# Miami/Broward Schutzhund



## Rainer (Feb 15, 2012)

Hello! Just wondering if anyone in the South Florida area has any experience with either the Broward Schutzhund Club or the South Florida Schutzhund Club? 

I want to get Rainer more involved with tracking and more advanced obedience. We train with a small local club here, but would like to try expand our experience (if that makes sense? lol) I would like to see him more involved in protection, but Rai isn't too into it at this moment so it is not a main concern. :help:

Also, any suggestions for other clubs/trainers would be appreciated! I live in the West Palm area for a point of reference.

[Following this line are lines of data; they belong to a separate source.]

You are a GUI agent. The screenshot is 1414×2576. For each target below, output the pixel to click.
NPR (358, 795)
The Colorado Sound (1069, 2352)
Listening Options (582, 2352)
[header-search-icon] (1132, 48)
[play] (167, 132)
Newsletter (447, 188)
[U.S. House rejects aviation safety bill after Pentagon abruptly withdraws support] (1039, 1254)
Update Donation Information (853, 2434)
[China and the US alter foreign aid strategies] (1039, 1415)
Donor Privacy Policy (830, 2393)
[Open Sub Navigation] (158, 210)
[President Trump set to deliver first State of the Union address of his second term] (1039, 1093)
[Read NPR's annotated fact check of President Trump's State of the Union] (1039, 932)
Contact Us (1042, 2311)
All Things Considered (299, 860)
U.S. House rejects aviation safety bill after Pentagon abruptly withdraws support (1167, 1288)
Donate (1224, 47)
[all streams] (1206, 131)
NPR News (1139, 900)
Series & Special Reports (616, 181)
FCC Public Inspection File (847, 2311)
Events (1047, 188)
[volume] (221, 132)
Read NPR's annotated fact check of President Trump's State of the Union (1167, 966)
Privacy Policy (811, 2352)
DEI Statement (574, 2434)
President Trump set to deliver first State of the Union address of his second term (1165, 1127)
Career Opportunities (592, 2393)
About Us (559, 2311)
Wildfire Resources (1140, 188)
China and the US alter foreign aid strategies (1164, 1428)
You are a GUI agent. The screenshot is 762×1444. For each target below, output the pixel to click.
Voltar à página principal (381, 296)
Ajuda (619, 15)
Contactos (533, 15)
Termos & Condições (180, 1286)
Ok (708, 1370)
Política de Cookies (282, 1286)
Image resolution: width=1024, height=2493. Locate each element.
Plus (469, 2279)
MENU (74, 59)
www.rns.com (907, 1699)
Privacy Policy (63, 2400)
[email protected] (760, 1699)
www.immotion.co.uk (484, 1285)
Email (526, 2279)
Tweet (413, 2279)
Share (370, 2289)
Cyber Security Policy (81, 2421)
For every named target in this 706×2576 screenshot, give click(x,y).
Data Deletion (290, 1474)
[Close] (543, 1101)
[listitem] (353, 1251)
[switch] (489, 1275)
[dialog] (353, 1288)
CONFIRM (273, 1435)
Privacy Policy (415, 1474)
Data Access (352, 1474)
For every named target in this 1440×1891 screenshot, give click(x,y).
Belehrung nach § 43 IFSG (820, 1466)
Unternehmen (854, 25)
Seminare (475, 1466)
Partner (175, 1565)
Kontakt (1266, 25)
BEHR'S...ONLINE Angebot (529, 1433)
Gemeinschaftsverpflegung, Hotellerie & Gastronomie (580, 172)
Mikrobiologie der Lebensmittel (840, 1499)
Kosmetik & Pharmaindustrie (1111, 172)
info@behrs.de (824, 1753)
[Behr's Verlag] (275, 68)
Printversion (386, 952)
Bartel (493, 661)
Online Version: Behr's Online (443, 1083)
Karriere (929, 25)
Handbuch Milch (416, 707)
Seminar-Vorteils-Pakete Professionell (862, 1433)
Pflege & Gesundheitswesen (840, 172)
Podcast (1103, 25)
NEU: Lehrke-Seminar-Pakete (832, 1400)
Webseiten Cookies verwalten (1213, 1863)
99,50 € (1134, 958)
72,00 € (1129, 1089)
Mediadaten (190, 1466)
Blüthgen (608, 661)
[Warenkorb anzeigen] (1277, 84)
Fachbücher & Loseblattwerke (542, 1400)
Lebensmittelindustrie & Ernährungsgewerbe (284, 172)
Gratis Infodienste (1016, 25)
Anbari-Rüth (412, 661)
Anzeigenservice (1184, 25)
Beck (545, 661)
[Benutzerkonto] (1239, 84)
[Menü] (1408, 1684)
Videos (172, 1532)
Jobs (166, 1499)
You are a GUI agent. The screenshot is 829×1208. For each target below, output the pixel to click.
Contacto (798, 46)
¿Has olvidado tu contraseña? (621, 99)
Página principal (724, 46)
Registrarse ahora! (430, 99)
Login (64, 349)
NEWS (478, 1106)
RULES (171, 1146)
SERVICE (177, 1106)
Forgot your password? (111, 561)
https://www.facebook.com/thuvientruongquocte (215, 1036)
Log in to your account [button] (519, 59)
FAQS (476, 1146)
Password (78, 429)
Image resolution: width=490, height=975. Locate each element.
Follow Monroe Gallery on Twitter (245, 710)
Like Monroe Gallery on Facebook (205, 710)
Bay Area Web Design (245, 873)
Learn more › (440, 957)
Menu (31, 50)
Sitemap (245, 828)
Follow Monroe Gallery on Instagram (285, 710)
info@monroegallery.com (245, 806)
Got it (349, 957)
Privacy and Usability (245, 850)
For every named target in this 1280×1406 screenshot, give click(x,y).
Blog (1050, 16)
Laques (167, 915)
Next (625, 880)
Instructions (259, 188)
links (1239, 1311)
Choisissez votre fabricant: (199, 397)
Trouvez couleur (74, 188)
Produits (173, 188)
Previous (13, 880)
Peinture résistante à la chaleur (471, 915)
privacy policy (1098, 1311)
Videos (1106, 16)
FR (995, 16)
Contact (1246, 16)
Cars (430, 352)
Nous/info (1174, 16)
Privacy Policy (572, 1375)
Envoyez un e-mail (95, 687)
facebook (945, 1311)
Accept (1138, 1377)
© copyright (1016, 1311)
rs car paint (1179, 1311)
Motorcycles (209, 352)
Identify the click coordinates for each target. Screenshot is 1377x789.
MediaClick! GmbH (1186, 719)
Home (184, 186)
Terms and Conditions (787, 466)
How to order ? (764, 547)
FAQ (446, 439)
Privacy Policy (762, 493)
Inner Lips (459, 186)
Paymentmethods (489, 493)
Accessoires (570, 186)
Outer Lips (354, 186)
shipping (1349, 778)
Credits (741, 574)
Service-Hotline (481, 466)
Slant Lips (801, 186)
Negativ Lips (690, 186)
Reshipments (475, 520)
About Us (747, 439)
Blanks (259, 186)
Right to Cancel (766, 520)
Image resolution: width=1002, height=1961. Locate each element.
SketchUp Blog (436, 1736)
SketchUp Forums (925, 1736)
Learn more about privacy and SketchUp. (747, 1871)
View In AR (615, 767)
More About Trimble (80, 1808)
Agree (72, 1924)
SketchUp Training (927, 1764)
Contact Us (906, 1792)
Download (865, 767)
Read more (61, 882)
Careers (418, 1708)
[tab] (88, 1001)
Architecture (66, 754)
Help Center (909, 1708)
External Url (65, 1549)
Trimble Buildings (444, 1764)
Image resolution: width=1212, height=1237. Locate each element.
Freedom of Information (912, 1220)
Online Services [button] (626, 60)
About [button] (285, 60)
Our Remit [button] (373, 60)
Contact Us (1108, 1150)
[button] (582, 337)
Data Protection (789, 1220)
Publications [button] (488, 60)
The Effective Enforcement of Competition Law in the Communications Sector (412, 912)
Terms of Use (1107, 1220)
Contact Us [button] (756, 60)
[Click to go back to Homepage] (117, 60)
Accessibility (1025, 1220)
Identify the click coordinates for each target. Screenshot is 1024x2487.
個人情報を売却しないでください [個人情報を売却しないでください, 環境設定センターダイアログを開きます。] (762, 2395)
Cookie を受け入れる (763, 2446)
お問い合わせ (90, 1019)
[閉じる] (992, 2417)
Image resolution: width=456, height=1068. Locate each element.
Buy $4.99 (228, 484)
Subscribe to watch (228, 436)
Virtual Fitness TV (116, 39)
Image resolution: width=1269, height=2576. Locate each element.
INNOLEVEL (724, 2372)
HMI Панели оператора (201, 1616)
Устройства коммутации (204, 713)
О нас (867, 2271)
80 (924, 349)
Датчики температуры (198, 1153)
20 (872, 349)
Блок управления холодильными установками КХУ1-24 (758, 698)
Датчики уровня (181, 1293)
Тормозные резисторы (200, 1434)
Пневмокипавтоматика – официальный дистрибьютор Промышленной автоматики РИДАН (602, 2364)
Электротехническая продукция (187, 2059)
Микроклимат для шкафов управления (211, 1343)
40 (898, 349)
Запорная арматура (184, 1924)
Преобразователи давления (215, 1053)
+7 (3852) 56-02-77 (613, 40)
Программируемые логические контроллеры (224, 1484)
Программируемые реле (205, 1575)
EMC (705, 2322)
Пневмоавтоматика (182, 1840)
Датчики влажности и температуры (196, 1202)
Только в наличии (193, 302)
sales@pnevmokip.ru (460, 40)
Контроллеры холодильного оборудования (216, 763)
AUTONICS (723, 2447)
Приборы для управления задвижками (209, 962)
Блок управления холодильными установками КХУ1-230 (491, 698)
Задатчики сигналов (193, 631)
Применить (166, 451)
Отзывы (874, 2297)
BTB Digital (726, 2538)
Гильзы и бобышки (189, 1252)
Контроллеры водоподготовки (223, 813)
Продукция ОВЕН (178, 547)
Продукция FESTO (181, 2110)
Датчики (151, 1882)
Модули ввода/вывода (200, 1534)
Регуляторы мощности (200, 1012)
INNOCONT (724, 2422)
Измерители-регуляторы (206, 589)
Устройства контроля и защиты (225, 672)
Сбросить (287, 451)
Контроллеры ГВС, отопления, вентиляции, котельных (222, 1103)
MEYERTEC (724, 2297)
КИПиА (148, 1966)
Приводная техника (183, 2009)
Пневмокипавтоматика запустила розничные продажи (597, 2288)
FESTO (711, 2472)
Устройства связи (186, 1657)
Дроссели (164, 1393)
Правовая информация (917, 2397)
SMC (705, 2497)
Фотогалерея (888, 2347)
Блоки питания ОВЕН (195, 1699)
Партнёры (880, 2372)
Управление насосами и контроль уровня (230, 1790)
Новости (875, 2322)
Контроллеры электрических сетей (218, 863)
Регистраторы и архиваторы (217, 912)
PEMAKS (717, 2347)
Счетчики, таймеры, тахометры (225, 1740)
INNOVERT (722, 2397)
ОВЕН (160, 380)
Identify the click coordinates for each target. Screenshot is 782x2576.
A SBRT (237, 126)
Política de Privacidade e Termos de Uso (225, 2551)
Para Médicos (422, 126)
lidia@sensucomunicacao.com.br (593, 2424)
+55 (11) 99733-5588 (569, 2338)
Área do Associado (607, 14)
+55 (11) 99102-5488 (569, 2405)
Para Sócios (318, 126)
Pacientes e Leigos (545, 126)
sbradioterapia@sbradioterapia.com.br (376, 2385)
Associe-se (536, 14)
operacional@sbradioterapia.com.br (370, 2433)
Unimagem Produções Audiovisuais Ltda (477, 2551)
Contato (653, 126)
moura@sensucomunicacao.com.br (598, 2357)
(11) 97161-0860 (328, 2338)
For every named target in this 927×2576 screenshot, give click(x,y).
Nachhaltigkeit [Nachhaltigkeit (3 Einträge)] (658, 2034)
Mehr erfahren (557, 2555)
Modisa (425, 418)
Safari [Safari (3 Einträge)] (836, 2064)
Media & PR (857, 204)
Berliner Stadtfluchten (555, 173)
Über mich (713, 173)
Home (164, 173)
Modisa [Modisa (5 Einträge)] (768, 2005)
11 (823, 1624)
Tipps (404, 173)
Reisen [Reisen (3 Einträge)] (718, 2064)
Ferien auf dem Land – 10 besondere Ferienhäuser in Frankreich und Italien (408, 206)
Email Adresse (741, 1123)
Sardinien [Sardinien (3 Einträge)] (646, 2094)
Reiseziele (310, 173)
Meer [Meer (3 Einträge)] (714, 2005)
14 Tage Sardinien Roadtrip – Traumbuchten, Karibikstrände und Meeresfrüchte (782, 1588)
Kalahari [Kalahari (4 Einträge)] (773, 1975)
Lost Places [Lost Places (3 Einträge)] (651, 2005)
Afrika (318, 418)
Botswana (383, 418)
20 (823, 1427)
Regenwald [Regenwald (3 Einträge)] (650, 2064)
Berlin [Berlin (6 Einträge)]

Thank you in advance for any help everyone may provide.


----------



## T U N D R A (Oct 7, 2014)

*Schutzhund Clubs ~ South FL*

I'd like to know as well.. I'm also in Palm Beach county, yet find myself more and more in Broward with my other half working there so much.. so I am wondering if you joined a club and if so, where..? Do you like it..? Do tell, as I am thinking of going to Miami's Schtzhnd club to check it out.. Broward co club wants you to pay $90 just to "try it out" for 3 months.. Id rather come a few times, and see first.. which Miami lets you do, no pressure to join. I like the latter approach best. Anyway, LMK if you would, about your experience(s) since you posted 2012 and its now 2014..


----------



## middleofnowhere (Dec 20, 2000)

One of these, I think, is Godfried D.'s club. I'd go with that one. He's got a great reputation for being a great trainer and also very positive in his methods.


----------



## szariksdad (Jun 25, 2010)

South Florida Sch. Club has Phil Hoechelr as president and I have done a training seminar and I learned a lot so if he has room I would go with his club.


----------